La batalla rumbo a la presidencia de Estados Unidos está definida. Hillary Clinton ha hecho historia al convertirse en la primera mujer en obtener la candidatura presidencial de uno de los dos grandes partidos estadounidenses. Donald Trump, a su manera, también ha hecho historia: será el primer candidato presidencial abiertamente nativista. Políticos con ideas similares han ocupado cargos de importancia en la historia de Estados Unidos, como el senador Henry Cabot Lodge en los años veinte o el siniestro Huey Long, pero nadie con este calibre de prejuicio y, ahora, de cercanía con el poder en su máxima expresión.

La pregunta central ahora es no sólo si Trump puede triunfar, sino cuál será su estrategia para lograrlo. A la primera pregunta habría que responder con cautela. Lo más probable es que, incluso en un escenario que le favorezca, Trump enfrente serias dificultades para ganar. Su problema central tiene que ver con la demografía. Hasta hace algunos años, el voto de la mayoría blanca podía, prácticamente por sí solo, impulsar las aspiraciones de un candidato presidencial en Estados Unidos. Ahora ya no es así. Las llaves de la Casa Blanca pasan ahora también por las minorías: hispanos, afroamericanos, asiático-americanos. Hasta ahora, Trump ha basado su éxito en el favor electoral de hombres blancos sin educación universitaria. Aunque dentro de las primarias republicanas también conquistó otros grupos demográficos, está claro que Trump apela esencialmente a ese grupo de votantes, muchos de los cuales manifiestan un marcado desencanto con los modos tradicionales de la política, se dicen abandonados por la economía de su país y horrorizados por su transformación demográfica. Son votantes que no sólo quieren retomar la “grandeza” de su “América”; también quieren volver a ese tiempo en que el país era blanco, anglosajón y protestante. El aparente problema para Trump es que el pleno del electorado estadounidense no es lo mismo que el electorado republicano.

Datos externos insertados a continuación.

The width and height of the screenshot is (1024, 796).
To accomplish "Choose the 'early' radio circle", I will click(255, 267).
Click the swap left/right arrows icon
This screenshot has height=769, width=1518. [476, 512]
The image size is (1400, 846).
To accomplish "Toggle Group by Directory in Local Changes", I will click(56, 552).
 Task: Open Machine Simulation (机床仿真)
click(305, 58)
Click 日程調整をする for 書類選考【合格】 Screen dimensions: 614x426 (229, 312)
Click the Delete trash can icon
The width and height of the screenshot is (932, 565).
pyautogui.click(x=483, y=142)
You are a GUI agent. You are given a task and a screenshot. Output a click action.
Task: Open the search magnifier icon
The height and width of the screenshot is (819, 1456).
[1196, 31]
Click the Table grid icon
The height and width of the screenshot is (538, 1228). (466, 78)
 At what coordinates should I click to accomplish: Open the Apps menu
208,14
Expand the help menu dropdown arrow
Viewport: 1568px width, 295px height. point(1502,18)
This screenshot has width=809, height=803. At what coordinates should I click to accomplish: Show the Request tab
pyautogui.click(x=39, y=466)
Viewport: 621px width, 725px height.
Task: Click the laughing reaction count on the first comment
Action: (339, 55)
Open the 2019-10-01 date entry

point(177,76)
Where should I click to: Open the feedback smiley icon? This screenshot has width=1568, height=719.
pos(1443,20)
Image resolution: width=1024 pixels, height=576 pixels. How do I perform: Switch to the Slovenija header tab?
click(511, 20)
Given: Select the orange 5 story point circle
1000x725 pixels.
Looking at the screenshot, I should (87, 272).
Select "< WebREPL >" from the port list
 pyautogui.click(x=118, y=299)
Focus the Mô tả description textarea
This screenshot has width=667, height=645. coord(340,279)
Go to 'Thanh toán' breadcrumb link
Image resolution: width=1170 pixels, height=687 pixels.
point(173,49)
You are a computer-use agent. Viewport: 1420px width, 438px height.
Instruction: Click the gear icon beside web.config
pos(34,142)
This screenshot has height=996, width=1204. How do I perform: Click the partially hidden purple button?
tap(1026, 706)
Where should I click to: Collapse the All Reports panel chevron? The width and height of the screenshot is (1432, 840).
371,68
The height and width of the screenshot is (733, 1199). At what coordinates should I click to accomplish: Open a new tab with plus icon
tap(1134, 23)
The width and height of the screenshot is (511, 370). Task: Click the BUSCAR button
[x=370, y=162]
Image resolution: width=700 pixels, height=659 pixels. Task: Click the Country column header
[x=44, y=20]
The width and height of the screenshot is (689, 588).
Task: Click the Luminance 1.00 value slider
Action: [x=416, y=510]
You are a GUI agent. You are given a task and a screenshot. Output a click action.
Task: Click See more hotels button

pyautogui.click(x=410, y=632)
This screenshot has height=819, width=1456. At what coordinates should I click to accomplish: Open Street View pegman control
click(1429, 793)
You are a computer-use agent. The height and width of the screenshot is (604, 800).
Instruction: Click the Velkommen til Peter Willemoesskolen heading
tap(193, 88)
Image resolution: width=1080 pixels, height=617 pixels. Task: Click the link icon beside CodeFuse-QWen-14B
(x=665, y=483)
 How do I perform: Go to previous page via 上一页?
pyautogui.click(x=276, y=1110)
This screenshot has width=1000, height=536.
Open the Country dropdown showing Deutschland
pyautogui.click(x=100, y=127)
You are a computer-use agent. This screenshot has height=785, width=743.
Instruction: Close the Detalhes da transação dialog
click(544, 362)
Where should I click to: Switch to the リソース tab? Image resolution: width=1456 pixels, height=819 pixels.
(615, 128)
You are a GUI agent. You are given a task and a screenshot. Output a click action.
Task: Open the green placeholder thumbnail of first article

En el segundo basta con hacerse del favor del voto blanco nativista y antisistema, en el primero es indispensable ampliar la base de electores.

Pero, insisto: esa conclusión optimista exige mesura. Primero, Hillary Clinton necesitará motivar el voto de las minorías para contrarrestar el posible éxito de Trump con su base de votantes blancos. No es un trámite automático. Por lo pronto, por ejemplo, los votantes jóvenes no parecen en absoluto entusiasmados con Clinton. El voto hispano tendrá que salir a votar como nunca antes y el voto afroamericano tendrá que mantener sus estándares tradicionales de apoyo para el candidato demócrata. Por otro lado, la teoría de que no existen suficientes votantes blancos para llevar a Trump hasta la Casa Blanca podría no ser enteramente precisa. Hace unos días, The Upshot, el extraordinario sitio de análisis estadístico del New York Times, compartió un estudio que revela que el electorado del 2012 fue más blanco y menos educado de lo que se había pensado.

La estrategia de Trump parece contar con esta posibilidad. Tras ganar la candidatura republicana, Trump podía seguir uno de dos caminos: moderar su discurso para tratar de apelar a las minorías y los votantes independientes o mantener el tono acostumbrado, confiando en la fuerza de su base actual de votantes. Tradicionalmente, los candidatos republicanos han hecho lo primero. Trump, en cambio, parece empecinado en el segundo camino. En los últimos días ha vuelto a las andadas, tratando de descalificar a un juez federal por ser de origen mexicano o pertenecer a una organización de abogados hispanos. Para algunos, el exabrupto de Trump contra el juez Gonzalo Curiel ha sido incomprensible o reprobable. Estoy de acuerdo con lo segundo, pero ciertamente no con lo primero. Marcar distancias con un juez hispano, hundirlo en la otredad, en lo “no-estadounidense”, es perfectamente comprensible y congruente con la estrategia de Trump en los últimos meses. Lo mismo que criticar a los hispanos que ondean banderas mexicanas en protesta contra la candidatura de Trump. Todo es parte del discurso de antagonismo étnico y racial que tan buenos resultados le ha dado a Trump. Lo raro, pues, sería un cambio de estrategia, mucho más si la realidad insiste en regalarle pretextos para ejercer el prejuicio, como en el brutal ataque del fin de semana en Orlando. Así las cosas a cinco meses de la votación del 2016: si de verdad hay más votantes blancos a disposición de Trump, y si el candidato republicano logra entusiasmarlos con su mensaje nativista en lo social y populista en lo económico, la elección de noviembre podría tenernos reservada una amarga sorpresa.